"Ibu guru kami takut meja patah, kata seorang murid. Tidak lagi peduli pada meja dan bangku. Kami semua duduk melantai sambil belajar menulis abjad," tutur Diana.
Diana mengapresiasi, solusi Bupati Mappi mendatangkan GPDT untuk membasmi pelan-pelan virus buta huruf di Mappi.
Namun, apakah dua tahun mengajar di pedalaman membasmi buta huruf cukup? Tentu tidak.
Diana menaruh harapan, kepada Menteri Pendidikan dan Kebudayaan Nadiem Makarim membuat program skala nasional untuk mencerdaskan anak-anak di pedalaman.

Program ini adalah bukti kecintaan anak muda Indonesia terhadap Papua.
"Indonesia bukan hanya Jawa, kami pun Indonesia. Indonesia bukan hanya kota-kota besar yang sudah canggih dengan aplikasi-aplikasi pendidikan yang mudah didapat lewat Android. Kami di pedalaman yang masih belajar mengenal abjad juga Indonesia," kata Diana.
"Pak Surya Paloh pernah berkata dalam sebuah acara bertemakan Pertaruhan Sang Ideologi. Saya mau lihat Indonesia yang seutuhnya.

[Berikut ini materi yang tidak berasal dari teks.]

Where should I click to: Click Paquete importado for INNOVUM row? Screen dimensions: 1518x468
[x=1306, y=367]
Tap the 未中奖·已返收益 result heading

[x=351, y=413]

Saya mau lihat seiring dengan matahari yang terbit dari ufuk timur, suatu ketika dalam waktu yang tidak lama ada anak-anak Indonesia yang rambutnya keriting, kulitnya hitam, jadi presiden di republik ini," tutur Diana.
Diana setuju dengan pernyataan Surya Paloh, namun untuk saat ini Diana hanya ingin melihat buta huruf mati terkapar saat suara lantang anak-anak pedalaman Indonesia membaca buku.
"Seiring dengan matahari yang terbit dari ufuk timur, saya ingin melihat anak-anak sekolah di pedalaman Mappi bisa menulis cerita mereka dari pena dan kertasnya tanpa merasa sulit menyusun kata pada kumpulan aksara yang terbentang dari A-Z," tutup Diana, dalam surat terbukanya.

Peserta GPDT mengikuti pelatihan pra penempatan di Merauke, Papua.